Study Of Function Mechanism Of Bt Cry1Ac Toxin To Helicoverpa Armigera And Mythimna Separata

Bacillus thuringiensis (Bt) is the most important insecticide in the field of biological control. The Bt transgenic cotton is high-effective for keeping Helicoverpa armigera, an important worldwide agricultural insect pest. As the growing area of Bt cotton has been increasing rapidly, the development of resistance to Bt in H. armigera becomes obvious. Mythimna separata is also an important agricultural insect pest.
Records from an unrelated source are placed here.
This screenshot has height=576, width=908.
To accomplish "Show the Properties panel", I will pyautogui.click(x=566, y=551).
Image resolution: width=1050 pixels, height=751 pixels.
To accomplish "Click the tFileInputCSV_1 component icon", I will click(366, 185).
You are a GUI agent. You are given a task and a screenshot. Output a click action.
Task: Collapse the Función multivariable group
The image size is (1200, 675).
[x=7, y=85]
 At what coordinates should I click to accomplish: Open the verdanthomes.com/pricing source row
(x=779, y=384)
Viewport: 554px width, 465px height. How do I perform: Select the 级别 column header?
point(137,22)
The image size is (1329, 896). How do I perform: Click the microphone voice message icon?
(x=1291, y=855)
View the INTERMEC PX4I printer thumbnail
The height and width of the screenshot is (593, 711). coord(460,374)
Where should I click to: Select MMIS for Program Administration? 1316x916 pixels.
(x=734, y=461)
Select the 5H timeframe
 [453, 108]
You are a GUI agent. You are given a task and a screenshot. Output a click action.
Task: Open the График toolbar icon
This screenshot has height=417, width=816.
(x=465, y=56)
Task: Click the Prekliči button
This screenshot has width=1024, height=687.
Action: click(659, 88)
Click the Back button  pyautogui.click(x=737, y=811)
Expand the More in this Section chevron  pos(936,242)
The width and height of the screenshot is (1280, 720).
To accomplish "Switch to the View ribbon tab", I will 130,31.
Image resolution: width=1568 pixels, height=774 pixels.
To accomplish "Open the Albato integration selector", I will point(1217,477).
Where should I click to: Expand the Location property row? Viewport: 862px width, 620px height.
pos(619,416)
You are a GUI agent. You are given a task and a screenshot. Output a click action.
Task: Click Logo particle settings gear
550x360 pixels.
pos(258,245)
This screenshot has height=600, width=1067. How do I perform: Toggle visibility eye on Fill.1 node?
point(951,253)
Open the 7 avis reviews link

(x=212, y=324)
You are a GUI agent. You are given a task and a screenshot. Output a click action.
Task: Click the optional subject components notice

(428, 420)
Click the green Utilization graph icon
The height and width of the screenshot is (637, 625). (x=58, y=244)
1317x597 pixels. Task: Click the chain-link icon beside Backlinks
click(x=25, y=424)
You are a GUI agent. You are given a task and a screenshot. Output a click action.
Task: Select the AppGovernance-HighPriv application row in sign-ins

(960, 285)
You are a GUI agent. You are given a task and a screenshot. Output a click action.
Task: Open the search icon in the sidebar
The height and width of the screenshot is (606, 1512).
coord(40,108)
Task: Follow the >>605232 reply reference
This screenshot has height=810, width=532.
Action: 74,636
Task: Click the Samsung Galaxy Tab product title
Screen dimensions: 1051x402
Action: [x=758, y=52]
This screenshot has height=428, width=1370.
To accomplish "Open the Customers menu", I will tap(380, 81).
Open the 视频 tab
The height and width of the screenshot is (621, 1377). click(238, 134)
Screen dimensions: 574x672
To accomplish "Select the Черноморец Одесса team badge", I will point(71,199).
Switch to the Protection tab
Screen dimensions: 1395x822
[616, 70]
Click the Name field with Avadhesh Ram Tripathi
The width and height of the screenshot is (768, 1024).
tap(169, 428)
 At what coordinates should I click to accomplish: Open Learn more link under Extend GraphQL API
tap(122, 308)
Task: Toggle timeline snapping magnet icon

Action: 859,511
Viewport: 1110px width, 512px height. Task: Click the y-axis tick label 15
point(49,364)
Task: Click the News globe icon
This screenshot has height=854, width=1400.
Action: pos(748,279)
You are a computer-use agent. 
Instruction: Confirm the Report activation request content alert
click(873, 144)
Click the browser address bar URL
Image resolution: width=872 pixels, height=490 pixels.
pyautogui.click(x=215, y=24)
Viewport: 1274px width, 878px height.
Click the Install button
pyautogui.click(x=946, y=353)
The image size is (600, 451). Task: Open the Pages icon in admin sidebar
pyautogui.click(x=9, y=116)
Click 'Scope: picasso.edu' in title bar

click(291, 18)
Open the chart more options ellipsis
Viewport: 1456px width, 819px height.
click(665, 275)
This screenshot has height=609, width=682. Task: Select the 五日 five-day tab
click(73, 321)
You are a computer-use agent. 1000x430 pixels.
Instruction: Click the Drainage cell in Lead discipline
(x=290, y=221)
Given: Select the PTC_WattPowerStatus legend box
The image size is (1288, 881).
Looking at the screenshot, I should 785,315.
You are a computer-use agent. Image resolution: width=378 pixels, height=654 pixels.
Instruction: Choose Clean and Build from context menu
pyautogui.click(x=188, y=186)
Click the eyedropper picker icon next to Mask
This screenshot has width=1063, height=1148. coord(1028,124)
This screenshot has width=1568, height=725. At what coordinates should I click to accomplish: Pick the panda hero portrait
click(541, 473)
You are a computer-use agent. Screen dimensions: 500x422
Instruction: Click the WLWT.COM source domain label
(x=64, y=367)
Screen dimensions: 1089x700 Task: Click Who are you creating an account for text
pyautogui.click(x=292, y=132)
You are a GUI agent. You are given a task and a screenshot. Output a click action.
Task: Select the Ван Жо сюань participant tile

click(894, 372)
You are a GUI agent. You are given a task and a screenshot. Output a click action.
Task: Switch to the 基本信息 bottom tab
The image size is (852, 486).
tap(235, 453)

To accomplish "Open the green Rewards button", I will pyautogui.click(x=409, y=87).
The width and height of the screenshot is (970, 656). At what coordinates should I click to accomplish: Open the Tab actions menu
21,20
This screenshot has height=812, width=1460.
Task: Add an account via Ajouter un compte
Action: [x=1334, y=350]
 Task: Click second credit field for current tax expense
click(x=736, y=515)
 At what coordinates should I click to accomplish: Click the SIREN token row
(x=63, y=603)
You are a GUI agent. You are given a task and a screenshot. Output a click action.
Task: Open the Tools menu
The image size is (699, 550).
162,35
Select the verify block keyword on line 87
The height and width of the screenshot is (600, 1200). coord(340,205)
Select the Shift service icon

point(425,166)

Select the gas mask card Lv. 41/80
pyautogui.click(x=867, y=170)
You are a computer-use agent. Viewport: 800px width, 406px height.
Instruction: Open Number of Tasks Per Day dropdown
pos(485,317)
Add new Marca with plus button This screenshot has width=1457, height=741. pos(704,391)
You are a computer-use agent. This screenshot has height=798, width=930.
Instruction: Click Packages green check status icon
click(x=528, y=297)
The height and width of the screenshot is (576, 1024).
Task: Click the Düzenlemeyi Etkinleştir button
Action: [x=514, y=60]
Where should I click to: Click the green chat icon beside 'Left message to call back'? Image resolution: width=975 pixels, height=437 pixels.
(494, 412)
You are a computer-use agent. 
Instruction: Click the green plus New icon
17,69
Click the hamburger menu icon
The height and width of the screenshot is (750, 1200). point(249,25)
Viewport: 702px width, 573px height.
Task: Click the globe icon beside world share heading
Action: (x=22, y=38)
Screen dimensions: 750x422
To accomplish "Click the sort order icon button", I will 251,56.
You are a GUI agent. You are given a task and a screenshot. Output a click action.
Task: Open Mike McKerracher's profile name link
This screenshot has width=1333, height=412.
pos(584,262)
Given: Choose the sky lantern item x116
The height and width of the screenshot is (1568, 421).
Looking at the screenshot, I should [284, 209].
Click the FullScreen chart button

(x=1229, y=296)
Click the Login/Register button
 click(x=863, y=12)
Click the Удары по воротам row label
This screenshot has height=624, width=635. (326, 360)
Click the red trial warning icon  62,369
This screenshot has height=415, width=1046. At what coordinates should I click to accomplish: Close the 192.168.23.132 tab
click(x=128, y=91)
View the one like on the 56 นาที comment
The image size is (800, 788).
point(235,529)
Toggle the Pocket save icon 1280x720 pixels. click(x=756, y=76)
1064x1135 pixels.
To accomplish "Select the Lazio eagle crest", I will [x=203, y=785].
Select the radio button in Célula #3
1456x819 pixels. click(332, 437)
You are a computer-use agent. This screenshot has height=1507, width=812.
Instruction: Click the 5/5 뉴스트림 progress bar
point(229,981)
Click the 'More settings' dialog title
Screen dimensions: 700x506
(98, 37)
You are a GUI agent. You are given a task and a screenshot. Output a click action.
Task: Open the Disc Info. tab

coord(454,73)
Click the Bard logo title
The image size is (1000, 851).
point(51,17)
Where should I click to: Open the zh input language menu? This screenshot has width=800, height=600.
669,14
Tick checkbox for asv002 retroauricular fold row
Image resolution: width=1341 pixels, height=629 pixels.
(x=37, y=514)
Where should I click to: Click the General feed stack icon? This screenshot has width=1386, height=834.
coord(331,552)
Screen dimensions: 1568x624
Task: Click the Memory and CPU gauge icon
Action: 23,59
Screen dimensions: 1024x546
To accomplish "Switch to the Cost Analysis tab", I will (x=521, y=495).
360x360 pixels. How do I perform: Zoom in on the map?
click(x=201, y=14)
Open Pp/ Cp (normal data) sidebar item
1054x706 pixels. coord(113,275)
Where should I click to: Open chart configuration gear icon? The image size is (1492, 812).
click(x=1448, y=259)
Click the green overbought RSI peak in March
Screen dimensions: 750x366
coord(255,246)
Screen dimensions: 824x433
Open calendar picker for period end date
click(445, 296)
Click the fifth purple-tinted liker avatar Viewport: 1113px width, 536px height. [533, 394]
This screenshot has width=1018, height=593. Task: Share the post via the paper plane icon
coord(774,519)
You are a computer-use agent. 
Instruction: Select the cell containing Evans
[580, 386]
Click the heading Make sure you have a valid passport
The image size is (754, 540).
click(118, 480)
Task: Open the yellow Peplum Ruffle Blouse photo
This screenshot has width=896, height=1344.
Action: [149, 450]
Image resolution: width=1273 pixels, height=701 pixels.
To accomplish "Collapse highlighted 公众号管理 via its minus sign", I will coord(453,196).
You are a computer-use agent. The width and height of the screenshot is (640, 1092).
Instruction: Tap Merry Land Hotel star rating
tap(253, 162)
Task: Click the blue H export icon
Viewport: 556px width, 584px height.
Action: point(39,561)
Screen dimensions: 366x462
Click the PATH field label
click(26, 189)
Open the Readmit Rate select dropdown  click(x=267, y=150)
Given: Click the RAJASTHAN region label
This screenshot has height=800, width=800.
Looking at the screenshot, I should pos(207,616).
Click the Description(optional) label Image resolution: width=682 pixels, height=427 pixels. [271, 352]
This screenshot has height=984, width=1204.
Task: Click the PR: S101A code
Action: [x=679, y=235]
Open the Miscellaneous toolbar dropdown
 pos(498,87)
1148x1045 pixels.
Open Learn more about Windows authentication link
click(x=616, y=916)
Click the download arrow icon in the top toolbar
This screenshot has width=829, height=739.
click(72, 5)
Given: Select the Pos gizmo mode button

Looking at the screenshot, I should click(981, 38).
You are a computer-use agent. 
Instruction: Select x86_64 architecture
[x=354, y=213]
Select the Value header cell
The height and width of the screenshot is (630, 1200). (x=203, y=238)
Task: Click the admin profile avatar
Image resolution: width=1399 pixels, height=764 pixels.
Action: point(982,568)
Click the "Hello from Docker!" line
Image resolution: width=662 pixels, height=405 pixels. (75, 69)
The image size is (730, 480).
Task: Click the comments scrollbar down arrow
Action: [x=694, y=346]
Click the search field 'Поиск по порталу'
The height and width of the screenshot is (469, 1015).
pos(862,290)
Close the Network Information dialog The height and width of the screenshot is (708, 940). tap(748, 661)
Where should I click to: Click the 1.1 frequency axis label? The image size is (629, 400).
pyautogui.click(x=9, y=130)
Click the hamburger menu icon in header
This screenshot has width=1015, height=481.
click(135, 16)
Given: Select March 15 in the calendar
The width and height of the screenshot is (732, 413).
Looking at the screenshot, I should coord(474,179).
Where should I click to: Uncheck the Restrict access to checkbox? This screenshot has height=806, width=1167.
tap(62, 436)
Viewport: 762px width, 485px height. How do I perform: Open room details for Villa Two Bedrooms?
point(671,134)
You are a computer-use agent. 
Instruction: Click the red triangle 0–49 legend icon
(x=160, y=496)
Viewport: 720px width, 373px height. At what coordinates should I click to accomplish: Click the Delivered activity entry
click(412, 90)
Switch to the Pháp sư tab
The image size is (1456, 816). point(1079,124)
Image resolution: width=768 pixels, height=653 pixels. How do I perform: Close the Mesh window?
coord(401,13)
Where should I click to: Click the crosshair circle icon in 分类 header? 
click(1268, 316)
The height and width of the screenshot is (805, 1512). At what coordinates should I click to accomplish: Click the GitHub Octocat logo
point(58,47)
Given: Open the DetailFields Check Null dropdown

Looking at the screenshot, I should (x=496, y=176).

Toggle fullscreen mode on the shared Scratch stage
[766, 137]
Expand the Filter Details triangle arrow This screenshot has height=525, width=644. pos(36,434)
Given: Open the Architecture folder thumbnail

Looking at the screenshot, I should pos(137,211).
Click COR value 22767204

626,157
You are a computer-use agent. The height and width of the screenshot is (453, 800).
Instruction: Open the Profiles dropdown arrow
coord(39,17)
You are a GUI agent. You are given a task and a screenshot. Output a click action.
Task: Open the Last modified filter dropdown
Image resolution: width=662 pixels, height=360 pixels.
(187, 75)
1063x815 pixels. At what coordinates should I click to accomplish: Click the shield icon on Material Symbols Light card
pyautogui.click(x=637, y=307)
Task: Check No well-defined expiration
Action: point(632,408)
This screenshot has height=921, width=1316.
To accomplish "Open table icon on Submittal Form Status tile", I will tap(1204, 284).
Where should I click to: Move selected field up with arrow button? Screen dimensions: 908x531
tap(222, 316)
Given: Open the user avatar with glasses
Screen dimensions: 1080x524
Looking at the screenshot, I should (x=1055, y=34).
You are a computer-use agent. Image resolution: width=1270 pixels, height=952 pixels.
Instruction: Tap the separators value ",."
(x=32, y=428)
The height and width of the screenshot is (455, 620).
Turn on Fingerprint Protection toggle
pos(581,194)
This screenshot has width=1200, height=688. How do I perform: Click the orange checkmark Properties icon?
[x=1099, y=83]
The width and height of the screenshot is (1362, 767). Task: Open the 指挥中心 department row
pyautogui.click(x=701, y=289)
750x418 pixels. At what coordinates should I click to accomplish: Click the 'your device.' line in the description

With the growing rate of resistance to Bt, function mechanism of Bt to insect and resistance mechanism of insect to Bt are studied widely. Function mechanism of Bt to Helicoverpa armigera and Mythimna separata is studied in this thesis. The results are as follows:1 Bt CrylAc toxin has high toxicity to H. armigera, but has low toxicity to M. separata. And these two insects are sensitive to pro-toxin than toxin.2 Bt Cry1AcE toxins are composed of many peptides which have 60 kD weight, and all parts have biological activity to insect, not single part has activity.3 The mid-gut juice enzyme activity of M. separata is higher than H. armigera. 130kD Bt pro-toxin is decomposed by mid-gut juice in 37℃ and 30min and 60 min , 60kD toxin can be got by H. armigera and M. separata mid-gut juice, but, other less than 60kD proteins also can be got by M. separata mid-gut juice .4 Many Bt Cry1AcE toxins can be got by the method of precipitate and resolve, which have high purity. The antibody of toxin can be got by immunizing rabbit, which has high activity and been used to Western blotting successfully.5 APN activity of gut is higher than other tissues in H. armigera and Mythimna separata, and only the sample of gut can hybridize with Bt Cry1AcE toxin.6 Many membrane proteins can be got by dissoluted in H. armigera BBMV, on the contrary few membrane proteins can be got by dissoluted in M. separata BBMV, and the concentration of membrane protein in M. separata BBMV is lower than in H. armigera BBMV.7 The 120kD Bt CrylAcE toxin receptor is tested by Western blotting, which is one of H.armigera BBMV membrane proteins.